A solution is made by dissolving 25.5 grams of glucose (C6H12O6) in 398 grams of water. What is the freezing-point depression of the solvent if the freezing point constant is -1.86 °C/m? Show all of the work needed to solve this problem.

Question

jfraser · Answer

What's the equation for solving for a DeltaT?

anonymous · Answer

Freezing Point Depression Equation: ΔT = i Kf m ΔT= freezing point depression (T_f_ (pure solvent) - T_f_ (solux)) [°C] Kf = freezing point depression constant [cryogenic constant] (depends on the properties of the solvent) [(°C*kg/mol)] m = molality (moles of solute per kilogram of solvent) [(mol/kg)] i = Van't Hoff Factor (number of ion particles per individual molecule of solute, e.g. i = 2 for NaCl, 3 for BaCl2) --- To solve: 1.) Convert grams of glucose to moles of glucose: 25.5g gluc. * (1 mol/180g gluc.) = 1.41E-1 mol gluc. Note. Molar mass gluc. = 180g/mol 2.) Convert grams of solvent to kilograms of solvent: 398 g H2O * (1kg H2O/1000g H2O) = 0.398 kg H2O 3.) Determine molality (moles solute/kilogram solvent) of solux: 1.41E-1 mol gluc./0.398 kg H2O = 3.5427E-1 mol/kg 4.) Employ Freezing Point Depression equation and determine the freezing point of the solux: ΔT = i Kf m ΔT= ? (°C) Kf = 1.86 (°C kg mol¯1) m = 3.5427E-1 (mol/kg) i = (assumed negligible) ΔΤ = (1.86)(3.5427E-1) ΔT = 6.589Ε-1°C 5.) ΔT = 6.589Ε-1°C Freezing Point Depression: http://en.wikipedia.org/wiki/Freezing-point_depression Freezing Point Depression Calculator: http://www.calctool.org/CALC/chem/substance/fp_depression Freezing Pt. Depression (2): http://www.chemteam.info/Solutions/fp-depression-problems.html

anonymous · Answer

Wouldn't 25.5g gluc. * (1 mol/180g gluc.) = equal 0.14166, not 1.41E-1 mol gluc.?

jfraser · Answer

0.141 IS equal to 1.41E-1

▶ Information supplied:

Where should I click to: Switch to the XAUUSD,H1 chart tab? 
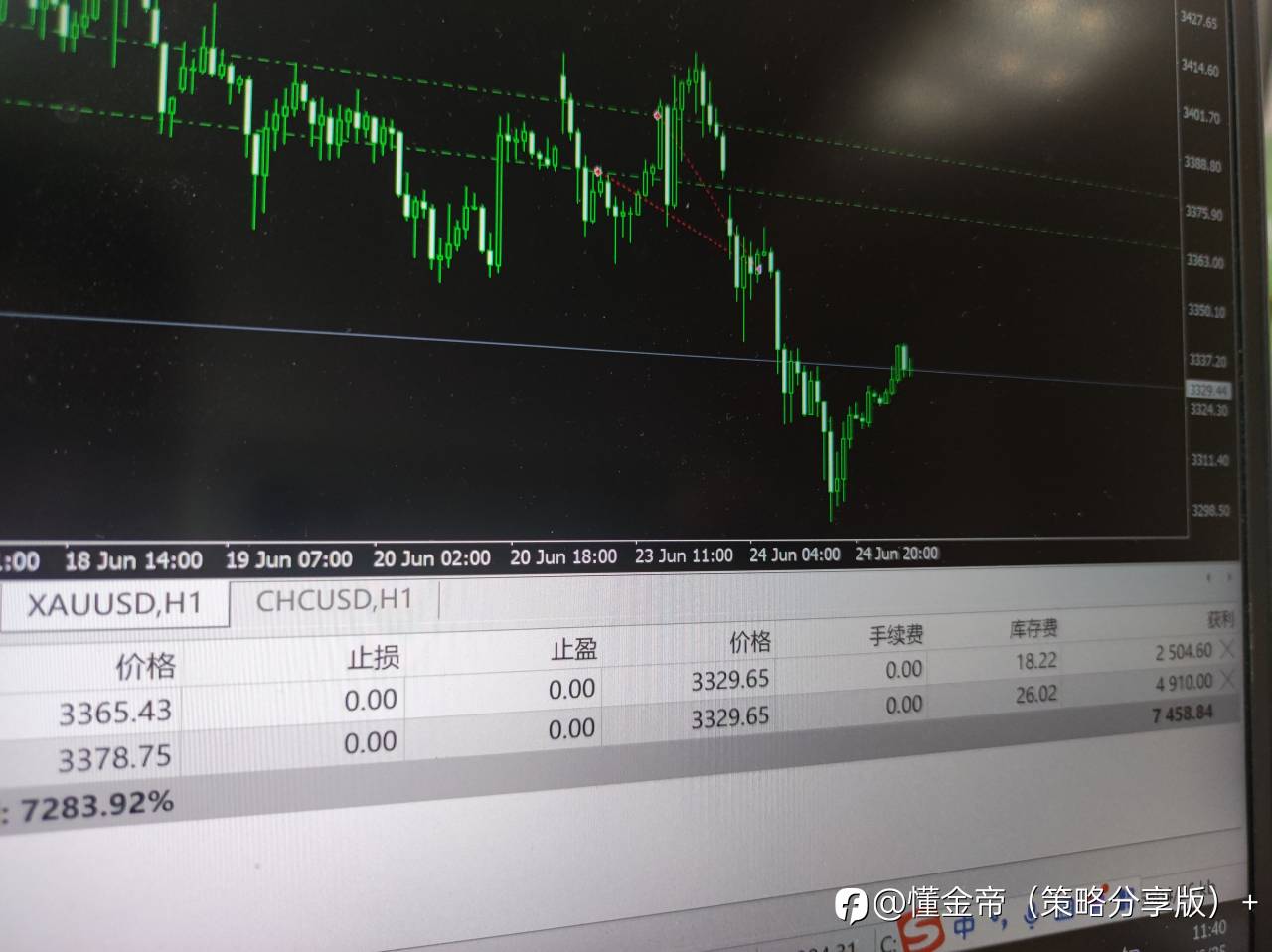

▶ Task requirements:
- a) List each symbol defined in the freezing-point depression equation in the glucose thread, with what it stands for.
- b) Summarize the glucose thread in two sentences.
The material isn't needed here.

▶ Final answers:
- a)
- ΔT: freezing point depression
- Kf: freezing point depression constant
- m: molality (moles of solute per kilogram of solvent)
- i: Van't Hoff Factor (number of ion particles per individual molecule of solute)

- b) The thread poses a problem asking for the freezing-point depression when 25.5 grams of glucose is dissolved in 398 grams of water with a freezing point constant of -1.86 °C/m. One reply gives the equation ΔT = i Kf m and works through finding the moles of glucose, kilograms of water and molality to reach ΔT = 6.589E-1 °C, and a later exchange confirms that 0.141 is equal to 1.41E-1.